Like his first HopMonk, HopMonk Sonoma features 16 fresh, often locally brewed, seasonal beers on tap, alongside a selection of more than 100 bottled beers. A limited selection of wines, all locally produced, complement the suds. There is even a beer that tastes like wine, called "Rodenbach."

A whole lot of good beer on tap

The menu features hearty classics dressed up with some Wine Country flair, like burgers with tomato chutney, lemon aioli and crispy shallots, or grilled cheese with cheddar, Gruyère and ham on parmesan-crusted sourdough. Added to that are some specialized Sonoma County tastes, like quinoa salad with oranges and green olives and Indian samosas with cilantro dipping sauce. And let's not forget the signature Gordon Biersch garlic fries that are as addictive as movie popcorn.

There's also a full menu of music, with both an indoor stage and a smaller outdoor stage in the back garden. "Music is necessary to complete the atmosphere," Biersch says, fondly recalling the time in junior high when he shoplifted a Leon Russell album. "And now he plays at my place. I can't believe it sometimes."

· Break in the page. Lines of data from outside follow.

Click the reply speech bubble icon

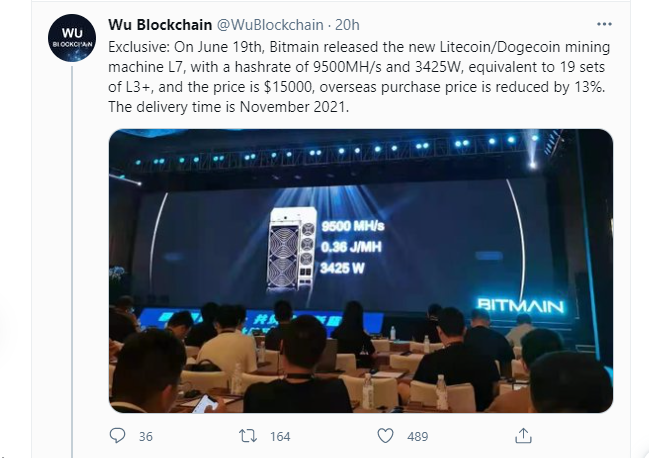[x=117, y=436]
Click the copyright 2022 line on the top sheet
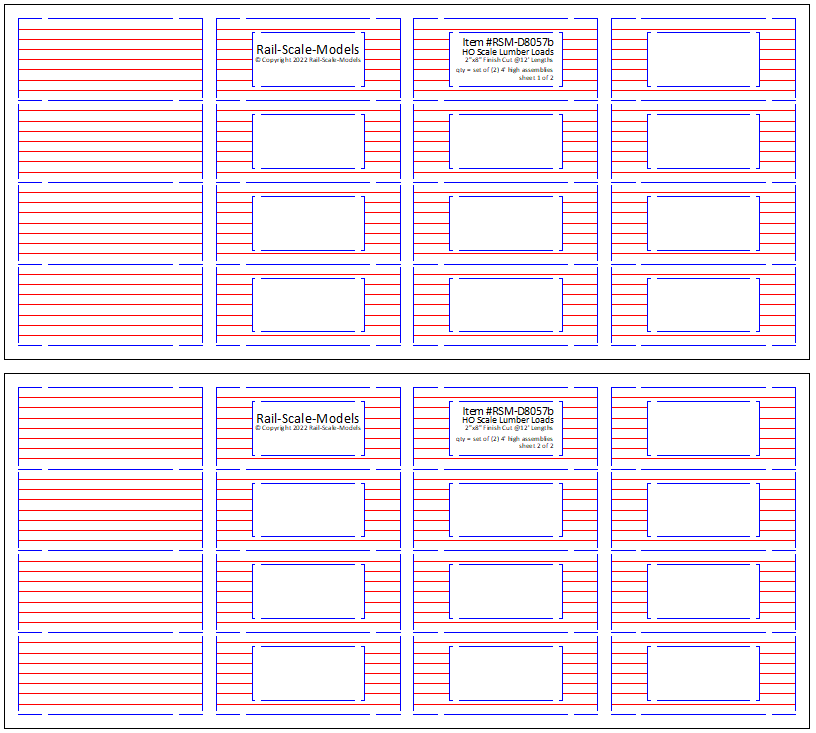Viewport: 816px width, 733px height. [308, 60]
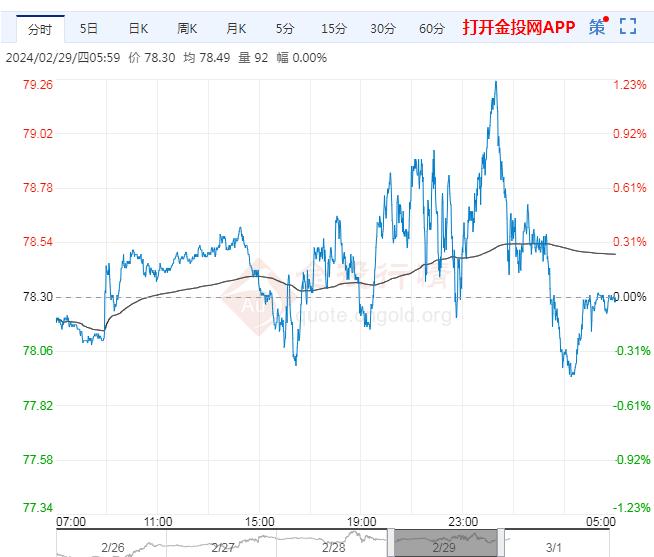Select the 60分 interval

(x=432, y=28)
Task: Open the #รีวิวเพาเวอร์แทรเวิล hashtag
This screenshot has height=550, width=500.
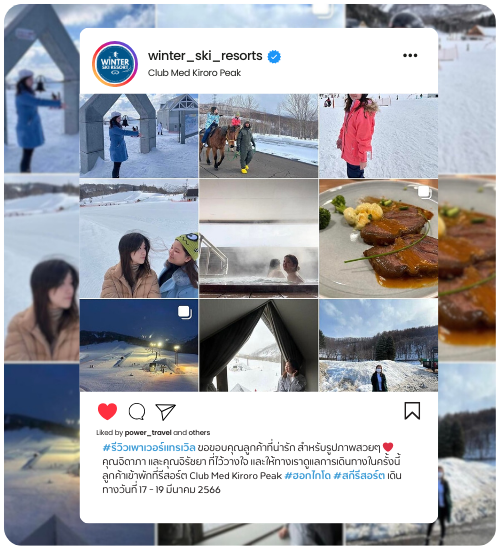Action: pyautogui.click(x=149, y=448)
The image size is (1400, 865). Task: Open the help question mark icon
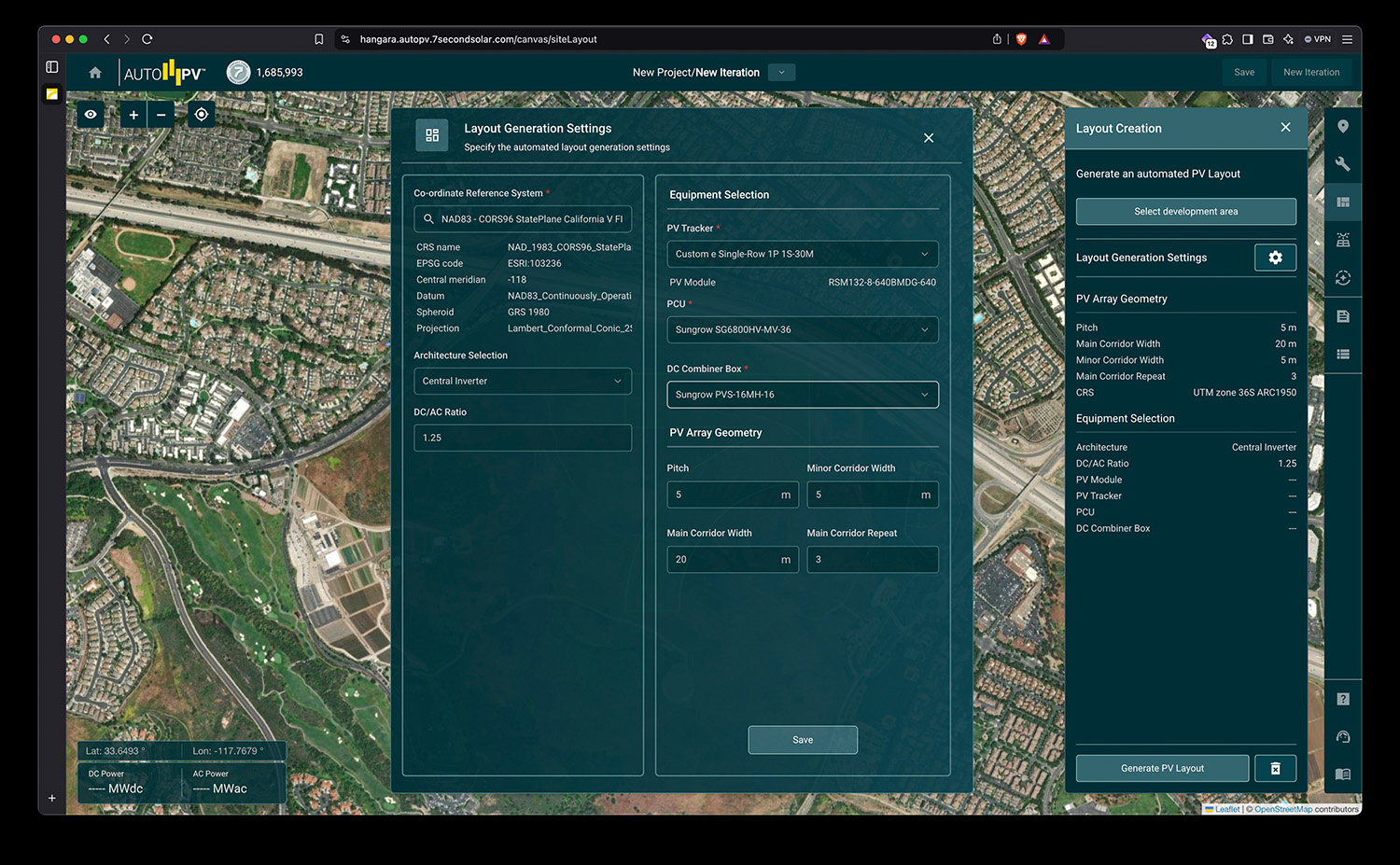1343,699
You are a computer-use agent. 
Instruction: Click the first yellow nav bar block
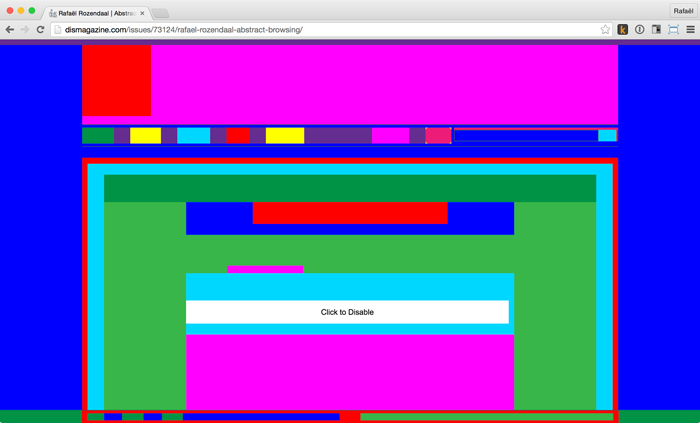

Clearly, Dean Biersch has the golden touch or, perhaps more fittingly, the amber touch, when it comes to combining unique beer, guilty-pleasure good food and an atmosphere to linger in. But he's a perfectionist, too, attentive to every detail. Even sitting at HopMonk's back patio on a warm summer night as the sun dips toward the western hills, a delicate pink shading the evening sky, Dean can focus only on removing the bits of a straw wrapper someone shoved between the seams of the table.

"I can be obnoxious to dine with because I get distracted by the smallest flaws," he says with a laugh. In my head, I say, Wrong-there's no place for "obnoxious" in Biersch's kind of cool.